Negli ultimi giorni a colpirmi sono state in particolare due notizie: il crollo degli iscritti all’Università e il relativo commento di Prefumo e la decisione della Fiat di lasciare a casa, con stipendio, i 19 lavoratori di Pomigliano reintegrati dopo sentenza del Tar. Sono notizie apparentemente distanti e sconnesse ma credo forniscano stimoli per una chiave di lettura univoca della realtà in cui ci troviamo a vivere.

La connessione tra i due accadimenti è presto spiegata: entrambi denotano lo scarso valore assegnato alla persona, alla sua dignità e alle sue ambizioni.

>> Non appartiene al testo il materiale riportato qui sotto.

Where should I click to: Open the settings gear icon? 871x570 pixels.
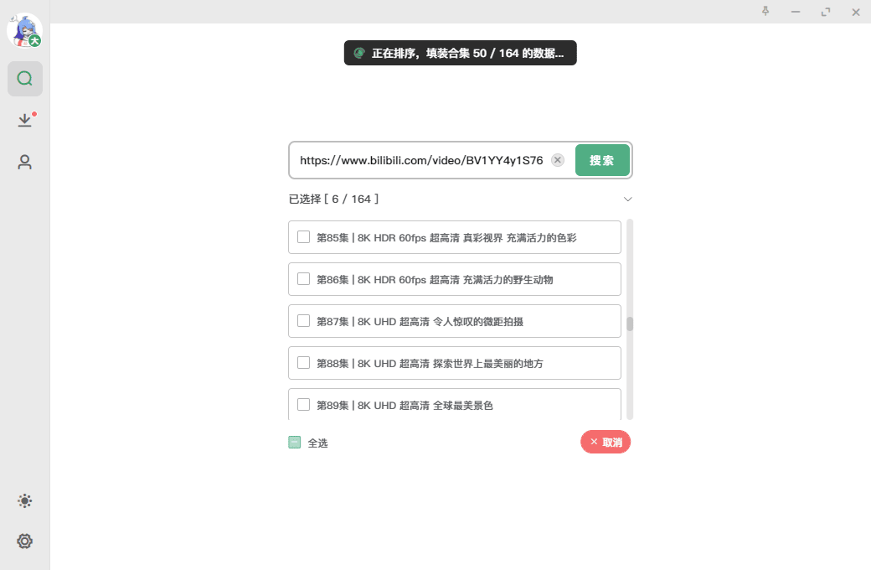click(x=24, y=541)
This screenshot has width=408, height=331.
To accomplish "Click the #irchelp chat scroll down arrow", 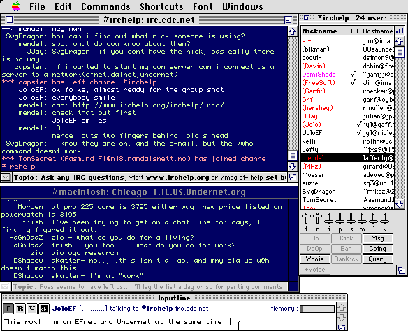I will 293,166.
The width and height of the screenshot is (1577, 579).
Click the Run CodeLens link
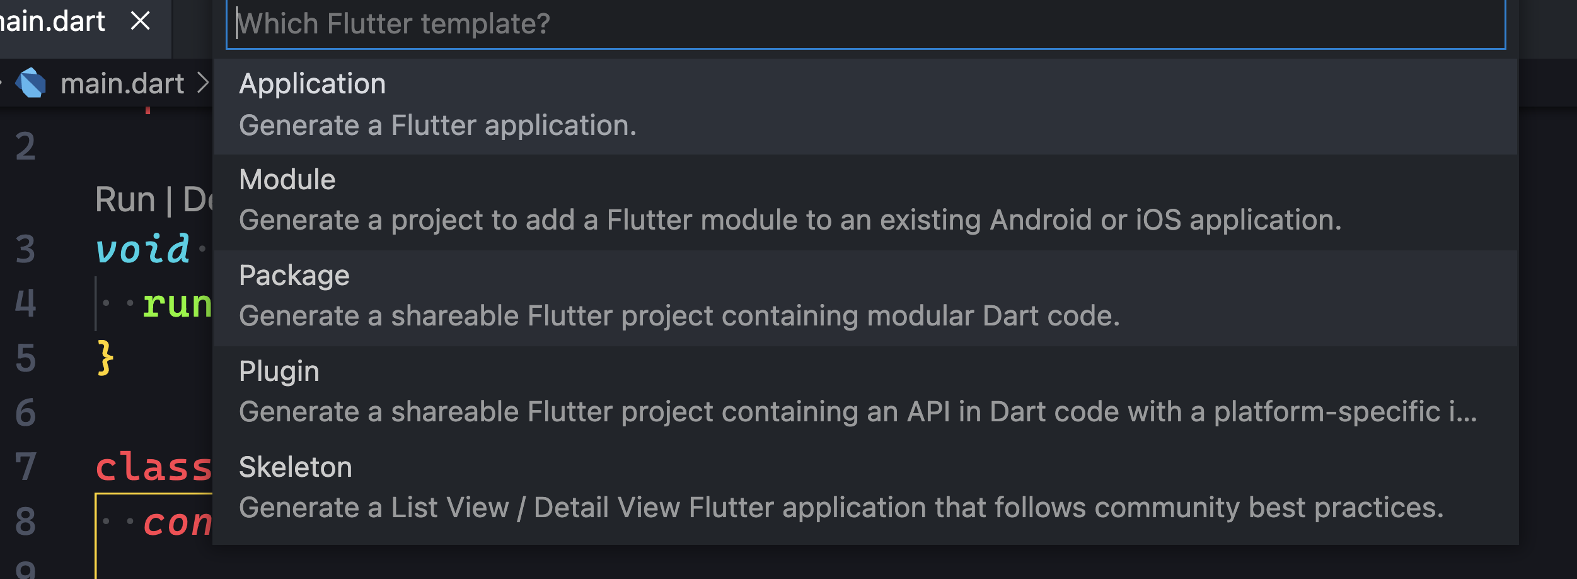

Sminuire il calo di iscritti universitari parlando di ottimizzazione del rendimento significa anche negare che l’istruzione è un diritto: significa, a ben vedere, pensare che l’istruzione – a qualsiasi livello – sia solo uno strumento di formazione per produttori/consumatori. La scuola serve solo a insegnare. Eppure a me hanno insegnato che imparando la chimica apprendi anche a relazionarti con altre persone e che lo scopo dell’istruzione non è tanto la competenza acquisita – importante, certo, ma non marcatamente prioritaria – ma conferire alle persone gli strumenti con cui realizzare il loro desiderio di felicità. Le parole di Profumo – e il generico atteggiamento verso l’argomento – denotano questa attenzione alla persona in formazione – bambino, ragazzina, giovane che sia – rivolta solo all’acquisizione delle competenze. Nulla riguardo la realizzazione dei propri sogni, fosse anche una laurea inutile. Ridurre l’istruzione a solo trapasso nozioni comporta anche ridurre la persona a “cosa”: eh si, perché se i miei sogni non contano, se le mie relazioni sociali sono solo un contorno alla mia produttività, se le mie aspirazioni devono essere sedate di fronte alla necessità della produsione, persona non sono più.

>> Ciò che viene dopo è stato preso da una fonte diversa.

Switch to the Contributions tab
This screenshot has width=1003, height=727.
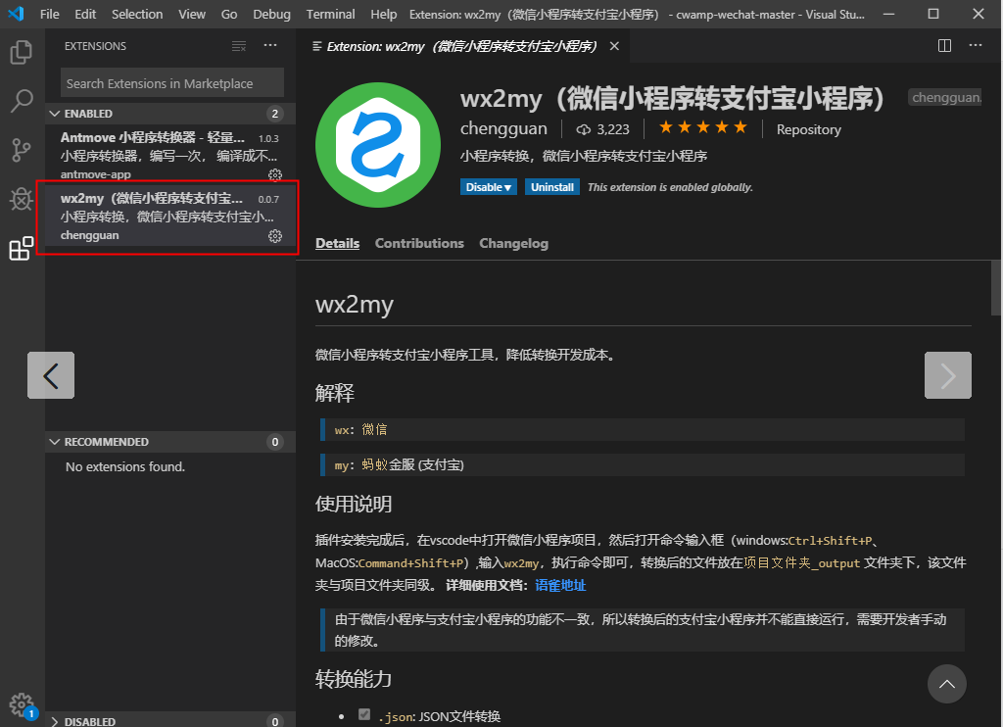pos(419,243)
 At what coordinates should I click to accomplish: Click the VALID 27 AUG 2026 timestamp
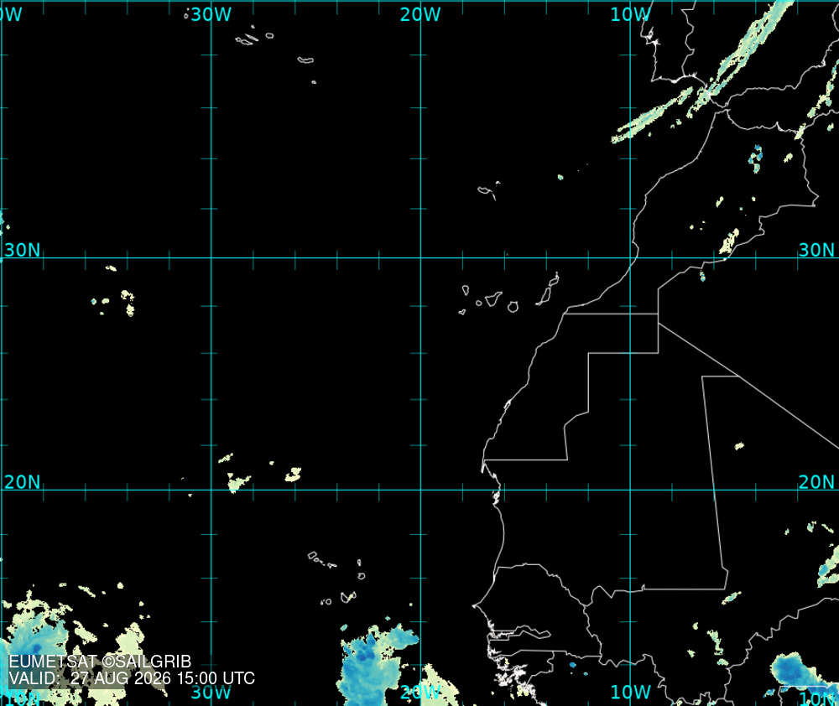click(132, 678)
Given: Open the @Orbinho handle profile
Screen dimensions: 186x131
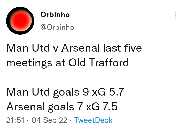Looking at the screenshot, I should (x=57, y=27).
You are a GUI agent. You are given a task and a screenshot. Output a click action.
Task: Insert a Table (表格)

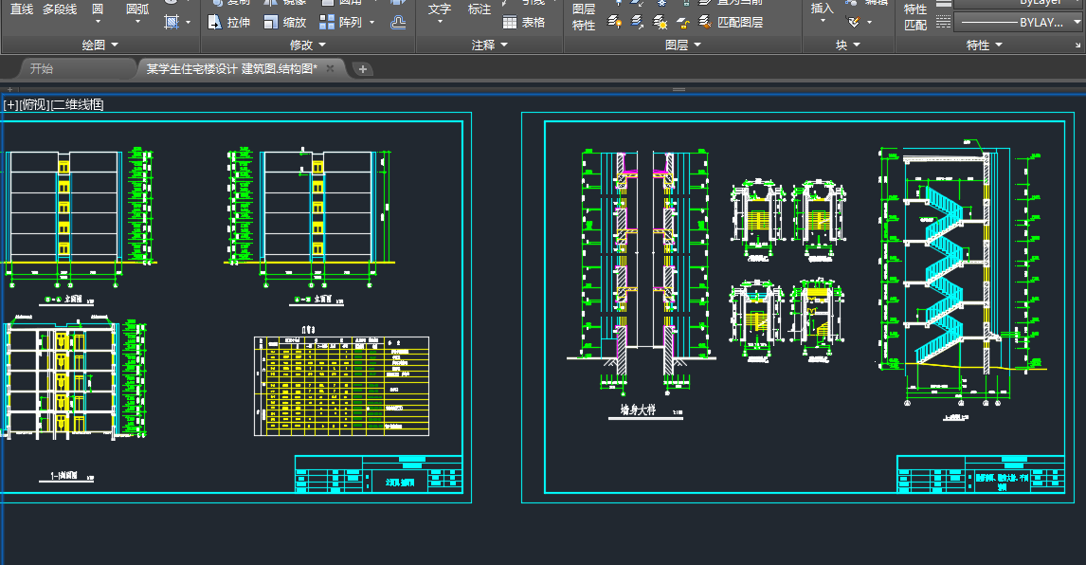pos(523,23)
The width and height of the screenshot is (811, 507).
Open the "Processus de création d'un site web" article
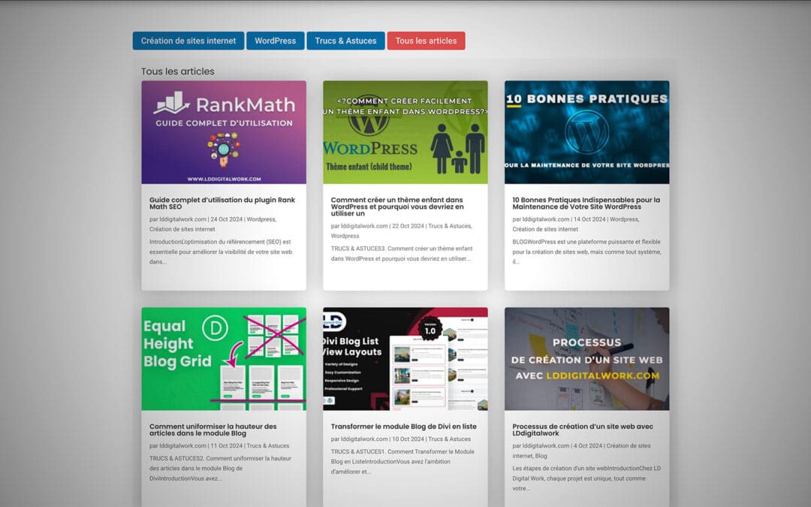point(585,429)
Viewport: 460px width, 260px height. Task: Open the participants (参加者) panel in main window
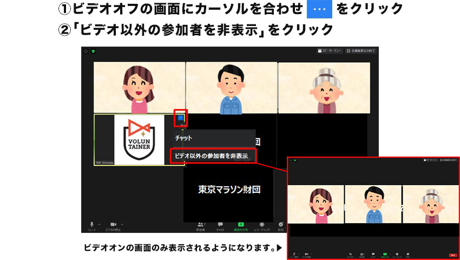[201, 225]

E non sono più una persona neppure se il mio lavoro è scambiabile con il denaro: ne avevo già parlato in occasione dell’insensata modifica all’articolo 18 del c.d. “Statuto dei lavoratori” ma temo che il messaggio non sia stato abbastanza chiaro. La posizione della società guidata da Marchionne continua a cercare di far passare il seguente messaggio: lavorate solo per la retribuzione. Ora, nessuno ritiene che lavorare gratis vada bene o che qualcuno schifi il denaro. Tuttavia ridurre il lavoro a un mero scambio di merce significa svilire il fondamento stesso della democrazia italiana. La Costituzione – povera donna, con gli stupri montiani – si fonda proprio sul lavoro: non sul denaro, non sulla retribuzione, non sulla produzione. Sul lavoro.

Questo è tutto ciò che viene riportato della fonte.